Universidad de Chile logró un trabajado empate ante
Inter de Porto Alegre, por el duelo de ida de la segunda fase de Copa
Libertadores 2020, y definirá al clasificado de la llave en Brasil la
próxima semana.
Sin embargo, el encuentro quedó marcado por los graves incidentes
registrados en el entretiempo y en los minutos finales del partido
disputado en el Estadio Nacional.
Un grupo de hinchas, que estaban ubicados en el sector sur-poniente,
incendiaron muebles, butacas, intentaron saltar a la cancha del recinto
de Ñuñoa y se enfrentaron con carabineros y guardias de seguridad.
Lo anterior, bajo la atenta mirada del árbitro Facundo Tello y el delegado de la Conmebol Gustavo Battaglioti, quien entregó un lapidario informe al ente rector del fútbol sudamericano.

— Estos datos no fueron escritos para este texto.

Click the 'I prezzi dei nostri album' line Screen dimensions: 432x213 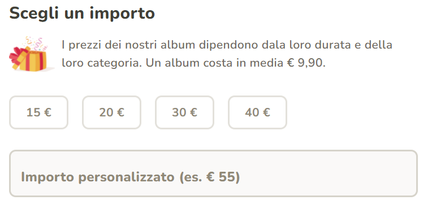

“Se consignaron todos los incidentes en la galería. No es una atenuante la situación social que vive el país. La U recibirá una sanción dura”, anticipaba el enviado de Conmebol tras el partido.
Así, las sanciones que arriesgan los azules son claras y
contundentes: una millonaria multa con advertencia, la prohibición de
jugar con público o la pérdida definitiva de la localía para partidos
internacionales.
De parte del Ministerio del Interior, en tanto, afirmaron a El Mercurio que “evaluaremos cerrar la galería sur, porque no es primera vez que suceden incidentes allí”.
Cabe mencionar que, de parte de la U, tienen asumido que caerá sobre
ellos un duro castigo. “Nos allanaremos a las sanciones que nos tengan
que imponer tanto de la Intendencia Metropolitana, del Ministerio
Público o de Conmebol. Es lamentable pero de alguna manera tenemos que
erradicar la violencia de los estadios”, indicó José Luis Navarrete, mandamás de Azul Azul.